Performing discovery-based proteomics using a novel Opa1-TurboID stable cell line to determine the metabolically dependent Opa1 proteome

Cristae are dynamic subcompartments of mitochondria involved in respiratory efficiency, control of cytochrome c release and cellular proliferation. Optic Atrophy 1 (OPA1), a dynamin-related IMM protein, is a central regulator of mammalian cristae shape that is retrieved in oligomeric complexes modulated by changes in nutrients and metabolism. However, whether and how OPA1 connects fuel availability to cristae dynamics is unexplored. To address this question we generated an OPA1-TurboID chimera that allows us to study the OPA1 interactome upon metabolic changes. The OPA1-TurboID fusion protein correctly localizes to the inner mitochondrial membrane, facing the intermembrane space and displays biotinylation activity.

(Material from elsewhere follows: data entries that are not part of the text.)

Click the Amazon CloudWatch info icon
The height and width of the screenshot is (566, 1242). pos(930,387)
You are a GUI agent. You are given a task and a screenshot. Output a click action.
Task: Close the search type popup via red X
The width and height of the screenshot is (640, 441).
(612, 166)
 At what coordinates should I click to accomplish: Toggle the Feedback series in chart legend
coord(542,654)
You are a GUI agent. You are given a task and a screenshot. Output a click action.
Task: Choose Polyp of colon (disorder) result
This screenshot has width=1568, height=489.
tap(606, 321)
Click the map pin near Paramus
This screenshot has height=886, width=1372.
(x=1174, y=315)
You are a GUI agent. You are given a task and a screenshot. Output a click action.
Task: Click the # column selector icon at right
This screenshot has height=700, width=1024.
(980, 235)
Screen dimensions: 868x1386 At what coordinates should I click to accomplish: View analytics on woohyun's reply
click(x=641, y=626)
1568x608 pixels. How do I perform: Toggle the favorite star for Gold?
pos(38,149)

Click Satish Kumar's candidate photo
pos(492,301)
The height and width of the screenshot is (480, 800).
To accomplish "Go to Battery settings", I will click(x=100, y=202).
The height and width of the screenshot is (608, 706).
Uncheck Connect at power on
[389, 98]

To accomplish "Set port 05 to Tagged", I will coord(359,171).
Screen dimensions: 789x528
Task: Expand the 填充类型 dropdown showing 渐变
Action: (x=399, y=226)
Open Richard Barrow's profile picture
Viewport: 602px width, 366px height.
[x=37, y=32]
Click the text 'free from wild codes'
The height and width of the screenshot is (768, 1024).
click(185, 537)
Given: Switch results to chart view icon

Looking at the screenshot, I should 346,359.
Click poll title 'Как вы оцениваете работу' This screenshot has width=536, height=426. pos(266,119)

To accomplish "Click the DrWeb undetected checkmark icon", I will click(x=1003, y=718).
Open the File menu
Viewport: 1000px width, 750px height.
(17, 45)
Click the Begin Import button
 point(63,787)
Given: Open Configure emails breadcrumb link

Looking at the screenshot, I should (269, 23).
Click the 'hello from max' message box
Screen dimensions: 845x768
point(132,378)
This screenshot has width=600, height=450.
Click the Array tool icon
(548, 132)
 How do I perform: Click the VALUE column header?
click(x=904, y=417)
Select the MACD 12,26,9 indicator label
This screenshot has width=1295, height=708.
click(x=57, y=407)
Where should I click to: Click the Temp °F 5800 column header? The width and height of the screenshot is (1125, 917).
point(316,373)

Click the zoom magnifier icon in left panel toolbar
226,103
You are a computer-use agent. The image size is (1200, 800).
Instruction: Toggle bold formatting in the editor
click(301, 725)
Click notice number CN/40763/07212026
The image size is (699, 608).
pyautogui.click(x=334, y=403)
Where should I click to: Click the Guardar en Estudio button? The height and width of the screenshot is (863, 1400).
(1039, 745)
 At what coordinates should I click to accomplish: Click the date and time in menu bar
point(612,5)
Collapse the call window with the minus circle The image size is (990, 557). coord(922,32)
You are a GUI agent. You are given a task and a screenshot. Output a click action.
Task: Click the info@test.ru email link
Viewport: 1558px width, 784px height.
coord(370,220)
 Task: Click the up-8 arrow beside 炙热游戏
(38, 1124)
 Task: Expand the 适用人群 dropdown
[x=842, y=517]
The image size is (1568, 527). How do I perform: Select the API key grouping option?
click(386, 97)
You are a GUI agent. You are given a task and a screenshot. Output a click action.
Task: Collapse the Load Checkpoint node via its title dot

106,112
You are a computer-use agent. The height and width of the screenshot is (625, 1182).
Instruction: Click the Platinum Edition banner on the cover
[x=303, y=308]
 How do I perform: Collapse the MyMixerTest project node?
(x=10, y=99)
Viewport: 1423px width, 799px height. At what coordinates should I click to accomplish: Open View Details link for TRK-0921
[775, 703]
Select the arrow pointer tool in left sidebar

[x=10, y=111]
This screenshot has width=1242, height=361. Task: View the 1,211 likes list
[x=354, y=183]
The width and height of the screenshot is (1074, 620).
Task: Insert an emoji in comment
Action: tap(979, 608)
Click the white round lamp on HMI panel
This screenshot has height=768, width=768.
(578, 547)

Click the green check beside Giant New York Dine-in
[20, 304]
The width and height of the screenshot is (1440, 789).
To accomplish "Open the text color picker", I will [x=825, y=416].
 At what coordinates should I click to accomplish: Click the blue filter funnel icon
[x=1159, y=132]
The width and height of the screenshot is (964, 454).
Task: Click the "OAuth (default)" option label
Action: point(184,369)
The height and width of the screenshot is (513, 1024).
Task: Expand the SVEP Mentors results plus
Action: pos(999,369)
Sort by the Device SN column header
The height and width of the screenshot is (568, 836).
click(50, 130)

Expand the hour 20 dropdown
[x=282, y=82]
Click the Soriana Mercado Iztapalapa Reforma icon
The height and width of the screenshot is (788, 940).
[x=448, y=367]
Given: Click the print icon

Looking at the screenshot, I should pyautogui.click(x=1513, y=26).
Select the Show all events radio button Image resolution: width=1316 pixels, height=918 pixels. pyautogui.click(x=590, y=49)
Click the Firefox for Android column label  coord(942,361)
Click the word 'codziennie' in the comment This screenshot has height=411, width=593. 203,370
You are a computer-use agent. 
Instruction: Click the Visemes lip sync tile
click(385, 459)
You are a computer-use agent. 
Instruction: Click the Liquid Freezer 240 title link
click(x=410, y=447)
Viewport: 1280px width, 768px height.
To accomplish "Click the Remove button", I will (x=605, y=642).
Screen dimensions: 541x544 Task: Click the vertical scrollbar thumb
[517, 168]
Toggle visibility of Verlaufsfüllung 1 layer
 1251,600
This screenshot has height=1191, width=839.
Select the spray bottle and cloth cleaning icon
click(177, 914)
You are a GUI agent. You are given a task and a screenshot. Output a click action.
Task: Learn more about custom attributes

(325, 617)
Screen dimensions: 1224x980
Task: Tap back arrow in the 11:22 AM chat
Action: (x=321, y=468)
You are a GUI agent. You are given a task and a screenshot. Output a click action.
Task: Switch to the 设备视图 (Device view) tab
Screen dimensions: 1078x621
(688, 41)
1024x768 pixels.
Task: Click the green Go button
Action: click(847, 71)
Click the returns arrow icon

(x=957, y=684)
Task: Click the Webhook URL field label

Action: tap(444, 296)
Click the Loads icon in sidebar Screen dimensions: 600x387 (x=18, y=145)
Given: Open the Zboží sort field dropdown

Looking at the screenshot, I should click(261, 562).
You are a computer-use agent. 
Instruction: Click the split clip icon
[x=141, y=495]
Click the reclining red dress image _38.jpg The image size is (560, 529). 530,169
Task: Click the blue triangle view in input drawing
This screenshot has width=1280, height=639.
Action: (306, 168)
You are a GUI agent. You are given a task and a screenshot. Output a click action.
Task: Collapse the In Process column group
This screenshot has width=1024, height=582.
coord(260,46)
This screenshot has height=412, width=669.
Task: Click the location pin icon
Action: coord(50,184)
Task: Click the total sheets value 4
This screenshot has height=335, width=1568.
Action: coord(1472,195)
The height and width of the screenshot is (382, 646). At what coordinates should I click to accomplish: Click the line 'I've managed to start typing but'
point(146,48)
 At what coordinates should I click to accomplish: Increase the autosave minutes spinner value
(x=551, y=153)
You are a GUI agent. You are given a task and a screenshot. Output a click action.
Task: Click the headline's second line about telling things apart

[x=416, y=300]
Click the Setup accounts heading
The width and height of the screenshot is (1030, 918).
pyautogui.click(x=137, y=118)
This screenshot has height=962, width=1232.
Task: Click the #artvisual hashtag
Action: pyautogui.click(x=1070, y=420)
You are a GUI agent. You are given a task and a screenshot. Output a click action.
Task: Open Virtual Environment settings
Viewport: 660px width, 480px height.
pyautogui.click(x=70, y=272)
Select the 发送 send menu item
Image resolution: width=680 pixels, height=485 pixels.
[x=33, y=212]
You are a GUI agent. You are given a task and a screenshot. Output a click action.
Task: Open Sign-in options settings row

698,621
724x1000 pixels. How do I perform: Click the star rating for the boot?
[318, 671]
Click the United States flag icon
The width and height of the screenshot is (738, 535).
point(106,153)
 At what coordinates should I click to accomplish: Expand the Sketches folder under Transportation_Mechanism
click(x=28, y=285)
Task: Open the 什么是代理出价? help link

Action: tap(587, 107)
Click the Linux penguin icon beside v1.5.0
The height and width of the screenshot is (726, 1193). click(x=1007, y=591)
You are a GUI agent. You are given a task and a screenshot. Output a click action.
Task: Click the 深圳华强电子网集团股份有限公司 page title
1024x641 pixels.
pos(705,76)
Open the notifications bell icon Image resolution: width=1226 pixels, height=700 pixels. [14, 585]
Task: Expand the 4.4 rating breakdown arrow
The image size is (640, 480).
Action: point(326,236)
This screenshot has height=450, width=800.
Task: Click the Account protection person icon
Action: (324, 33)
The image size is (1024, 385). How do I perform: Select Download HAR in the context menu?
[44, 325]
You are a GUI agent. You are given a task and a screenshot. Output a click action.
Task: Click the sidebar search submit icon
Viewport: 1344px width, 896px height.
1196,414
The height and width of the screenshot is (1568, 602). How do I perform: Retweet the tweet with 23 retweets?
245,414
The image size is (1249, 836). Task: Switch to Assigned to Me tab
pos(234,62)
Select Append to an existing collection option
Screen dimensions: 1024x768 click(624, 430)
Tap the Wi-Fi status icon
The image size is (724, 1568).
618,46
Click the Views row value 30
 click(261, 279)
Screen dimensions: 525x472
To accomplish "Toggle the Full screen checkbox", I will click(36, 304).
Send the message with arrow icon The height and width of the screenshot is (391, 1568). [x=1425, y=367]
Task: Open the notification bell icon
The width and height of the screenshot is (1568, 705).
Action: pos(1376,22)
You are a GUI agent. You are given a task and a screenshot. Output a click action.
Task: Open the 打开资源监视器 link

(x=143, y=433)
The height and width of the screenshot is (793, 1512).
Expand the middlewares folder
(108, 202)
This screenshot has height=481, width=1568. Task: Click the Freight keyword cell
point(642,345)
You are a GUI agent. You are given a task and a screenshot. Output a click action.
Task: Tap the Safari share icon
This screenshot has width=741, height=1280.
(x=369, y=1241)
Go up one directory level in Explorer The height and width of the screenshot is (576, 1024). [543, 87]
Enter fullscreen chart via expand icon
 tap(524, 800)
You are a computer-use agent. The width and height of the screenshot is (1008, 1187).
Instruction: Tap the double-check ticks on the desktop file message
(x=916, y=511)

Once expressed in Opa1-/- cells, OPA1-TurboID restores mitochondrial ultrastructure and fusion, confirming that OPA1-TurboID can vicariate OPA1 and that it can therefore be used in our proteomics workflow to study the molecular determinants of the connection between metabolism and mitochondria ultrastructure. We next immortalized Opa1 fl-fl Murine Embyronic Fibroblasts and used a lentivirus to stably express Opa1-TurboID in our cells. We next cultured our Opa1-TurboID expressing cells in different metabolic conditions (DMEM high glucose, HBSS, Fatty Acids alone, Amino Acids alone, or in a physiologic like cell culture medium called Metablomax) while inducing biotinylation. We next collected protein lysates, trypsin digested the peptides, and performed streptavidin magnetic bead pulldowns to identify biotinylated peptides using liquid chromatography mass spectrometry. Samples are now being run through the LC-MS and we will soon uncover and report the metabolically dependent Opa1 protein interactome.